>> Begin Information given

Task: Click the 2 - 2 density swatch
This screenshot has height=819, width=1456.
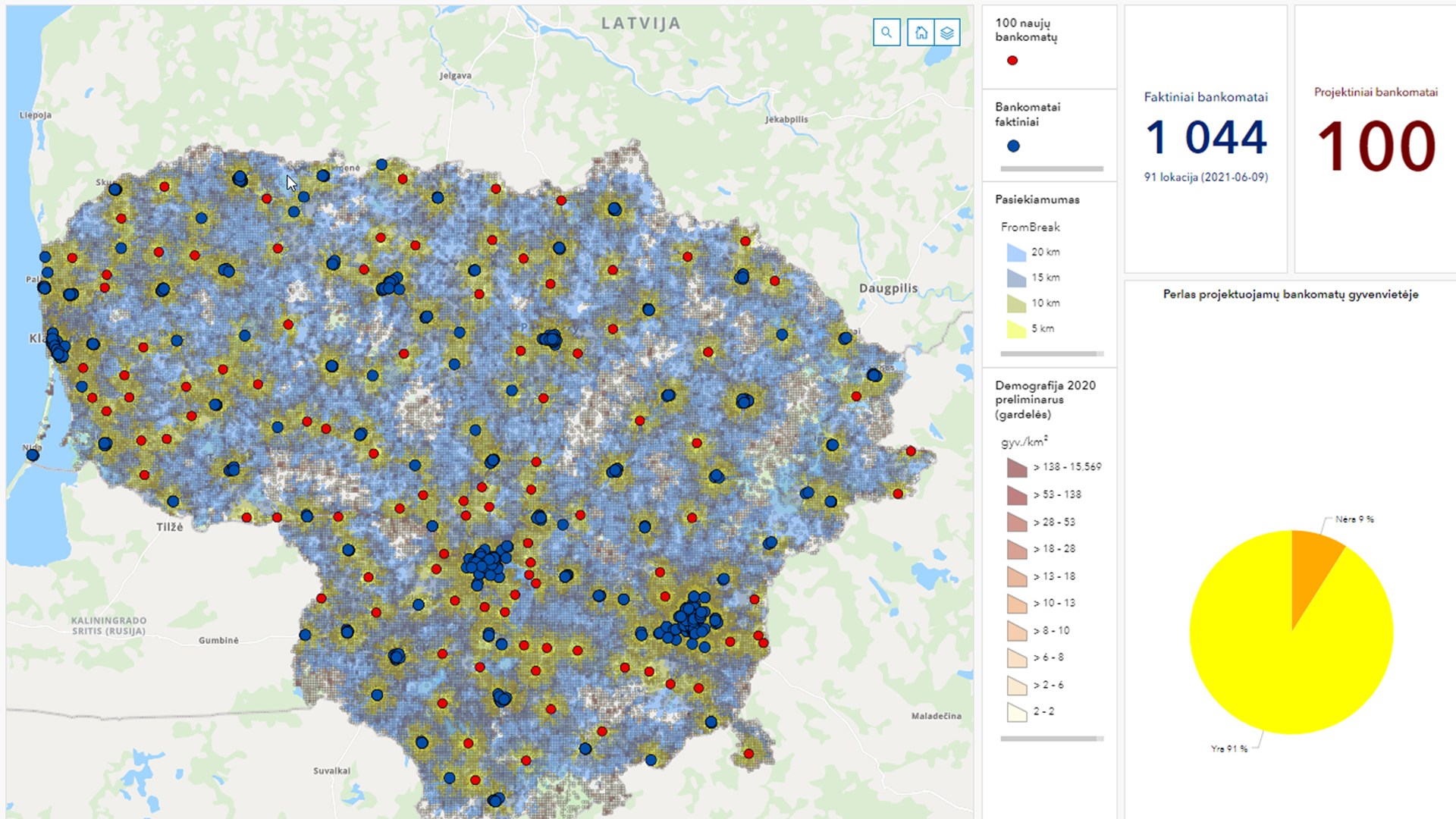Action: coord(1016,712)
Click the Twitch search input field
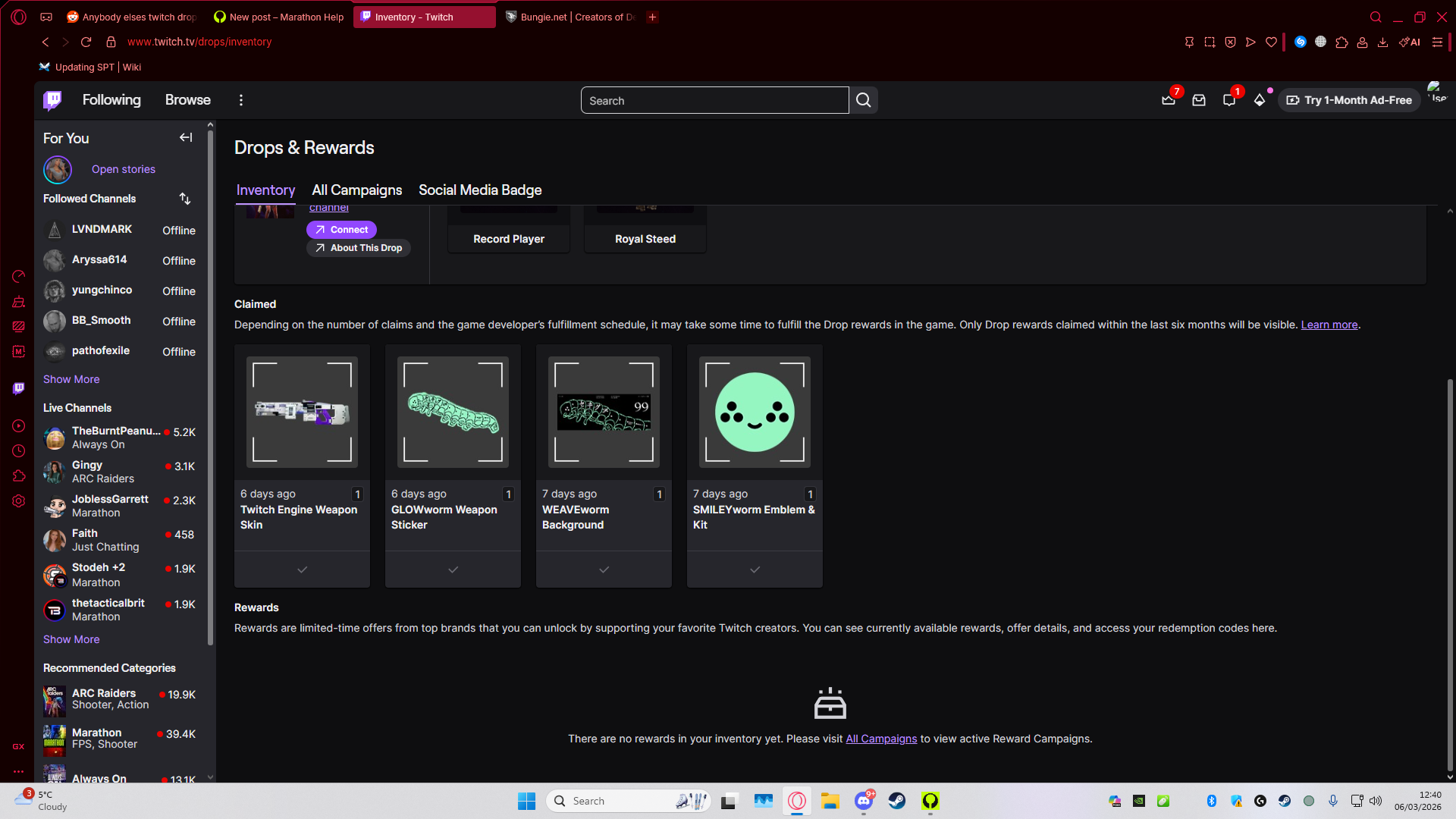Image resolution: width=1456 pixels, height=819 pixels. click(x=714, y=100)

>> End Information given
>> Begin Information given

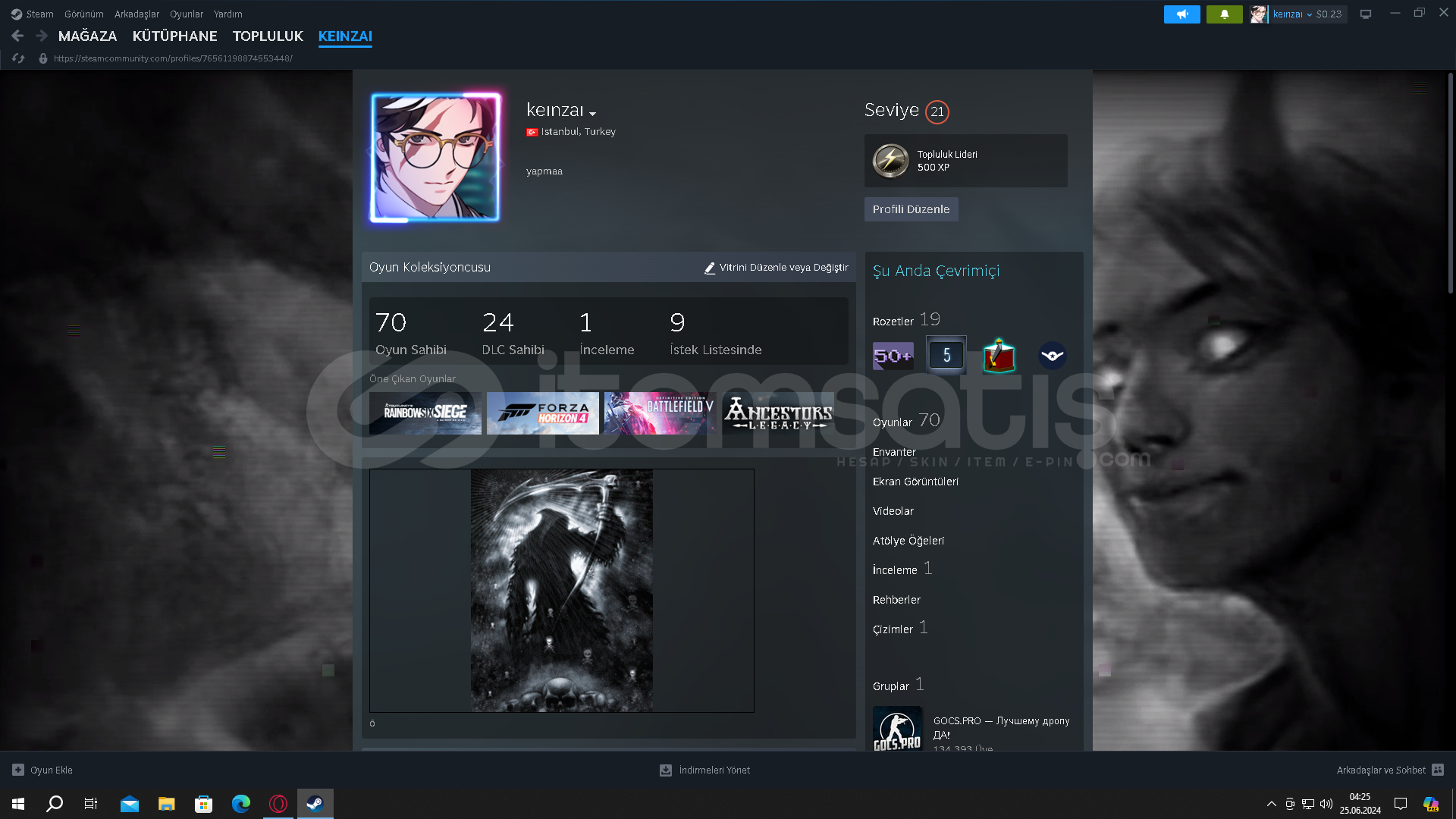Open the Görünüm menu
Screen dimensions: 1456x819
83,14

>> End Information given

What to produce
Reproduce verbatim the records from the line containing "Task: Click the 2 - 2 density swatch" through the line containing "Image resolution: width=1456", with both of those lines included. Omit the pictures.

Complete output
Task: Click the 2 - 2 density swatch
This screenshot has height=819, width=1456.
Action: coord(1016,712)
Click the Twitch search input field
Image resolution: width=1456 pixels, height=819 pixels. click(x=714, y=100)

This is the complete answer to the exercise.